Politics for profit? No thanks
Say what you will about the mainstream media and old-school journalism, but sometimes the power and prestige of a dinosaur like “60 Minutes” is just what it takes to get people’s attention.
A case in point is the recent story on congressional insider trading that aired on Nov. 13 on the venerable CBS news magazine show.
Maybe we should have all known already that Congress had exempted itself from regulation of insider trading. After all, most of us have long wondered at how senators and representatives seemed to always finish up their term of office richer than when they arrived.
But a vestigial sense of trust in our nation’s leaders had perhaps made us look the other way until finally “60 Minutes” and author Peter Schweizer took us by the hand and showed us just how naive we had all been.
Schweizer’s book “Throw Them All Out” inspired the “60 Minutes” report and spotlighted a number of members of Congress who had supposedly benefited by using information they gained on the job to trade in stocks. Prominently skewered were former House Speaker Nancy Pelosi, a Democrat, and current Speaker John Boehner, a Republican.
Not mentioned in the “60 Minutes” story, but included in the Schweizer book was Sen.

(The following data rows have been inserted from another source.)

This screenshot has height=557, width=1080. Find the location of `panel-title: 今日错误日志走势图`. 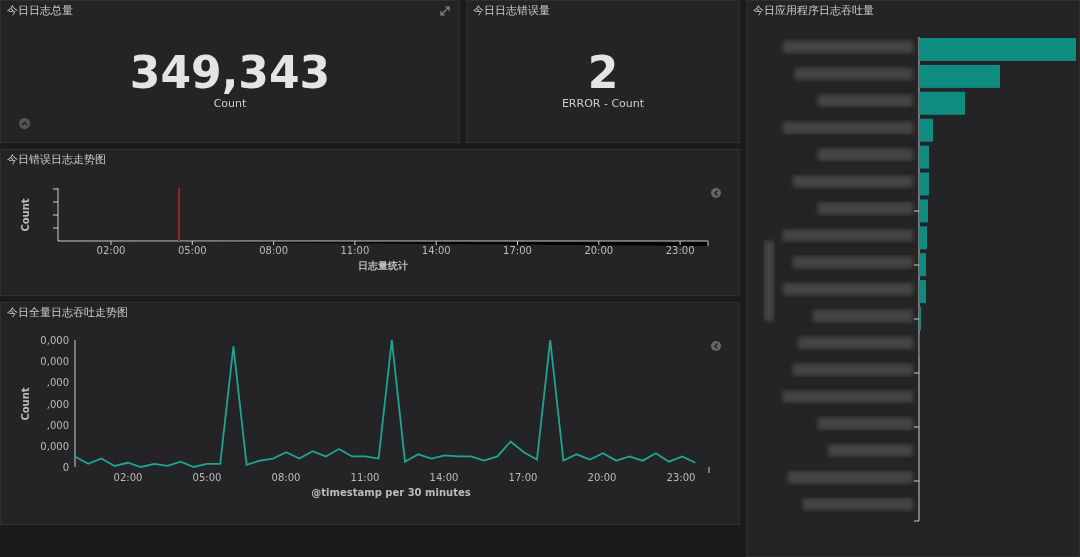

panel-title: 今日错误日志走势图 is located at coordinates (56, 160).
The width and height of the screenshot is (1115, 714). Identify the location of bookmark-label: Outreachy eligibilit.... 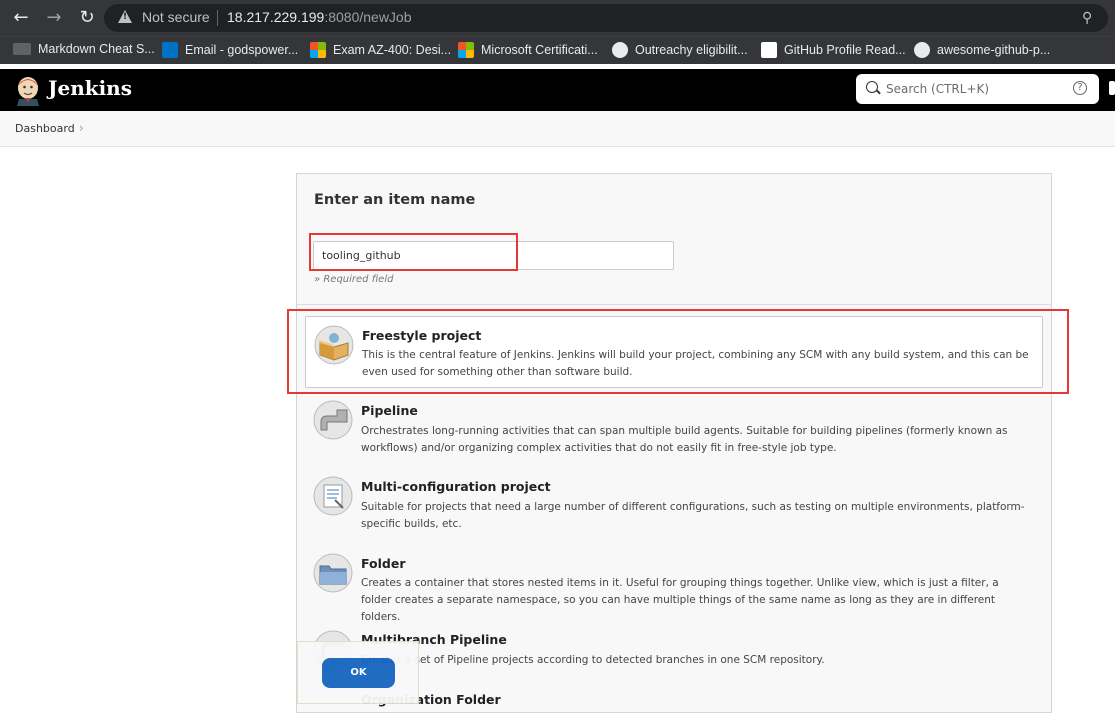
(692, 50).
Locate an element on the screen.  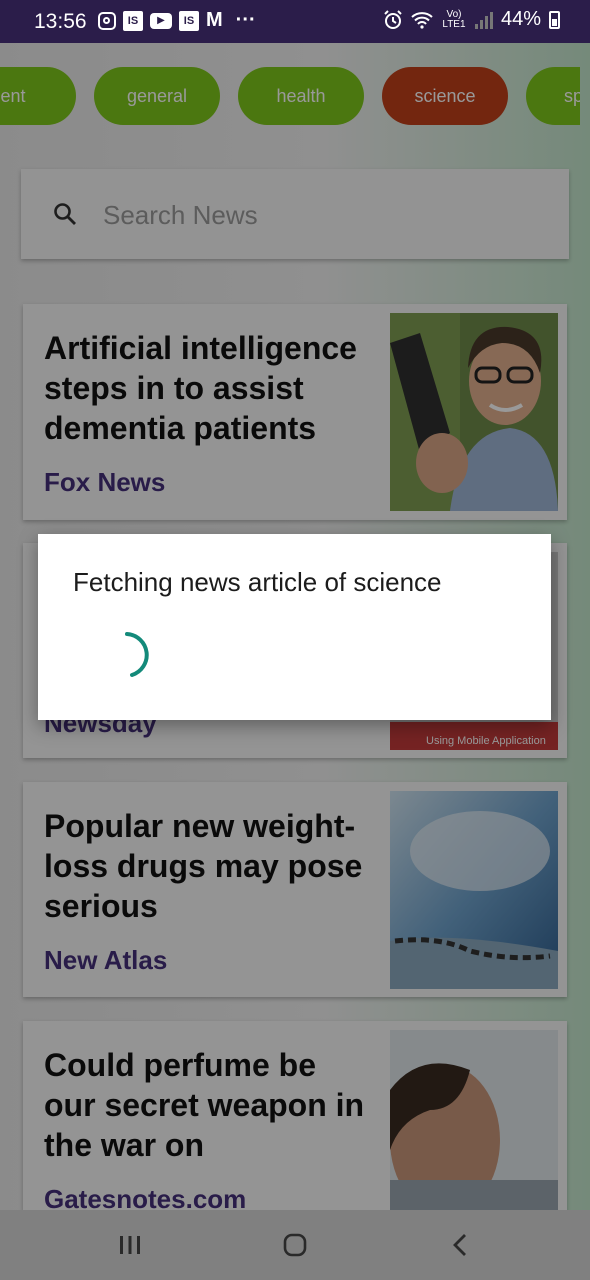
back-icon is located at coordinates (460, 1245).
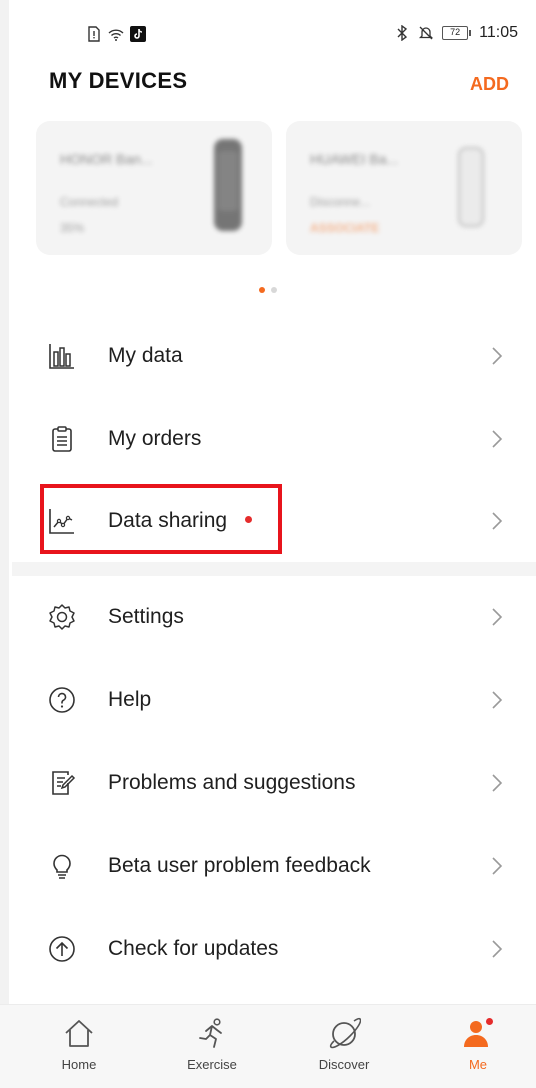 This screenshot has width=536, height=1088. I want to click on sim-alert-icon, so click(94, 34).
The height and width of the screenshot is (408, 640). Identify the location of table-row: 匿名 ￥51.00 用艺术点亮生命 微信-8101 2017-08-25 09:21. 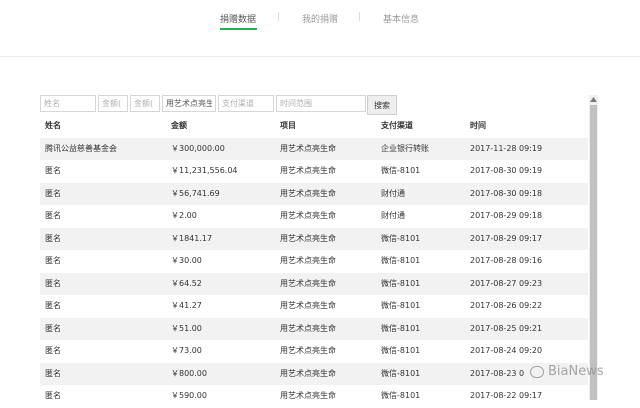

Max Baucus, D-Mont., who reportedly had traded in health-care stocks while heading up the effort to put together a health-reform package for President Obama.
The senator’s office has assured the Inter Lake that Schweizer’s allegations are misleading at best. A spokesperson for Baucus said that the senator’s investments have all been in a blind trust since 2002, and that he did not do any trading at all during the time the health-care legislation was being formulated.
That’s reassuring, but what the public needs now is a formal change in the law to establish once and for all that congressional members and their staffs must not be permitted to make money in the stock market based on information only available to Congress.
Sen. Jon Tester, D-Mont., and Rep. Denny Rehberg, R-Mont., who will be squaring off in a 2012 Senate campaign have both signed on to co-sponsor legislation that would ensure just that. Sen. Baucus has stated that he supports the concept in principle and will almost certainly support one of the bills as well.
“Everyone needs to play by the rules — especially Members of Congress — and I support any legislation to make that happen,” Baucus told the Inter Lake.
We think almost every voter in Montana will be happy to hear that all of our congressional representatives agree that no one should go to Congress to get rich.
But it will be up to all of us to make sure that this important legislation does not get swept under a rug. This is one issue that has broad support across party lines, and could be the beginning of re-establishing trust in our government.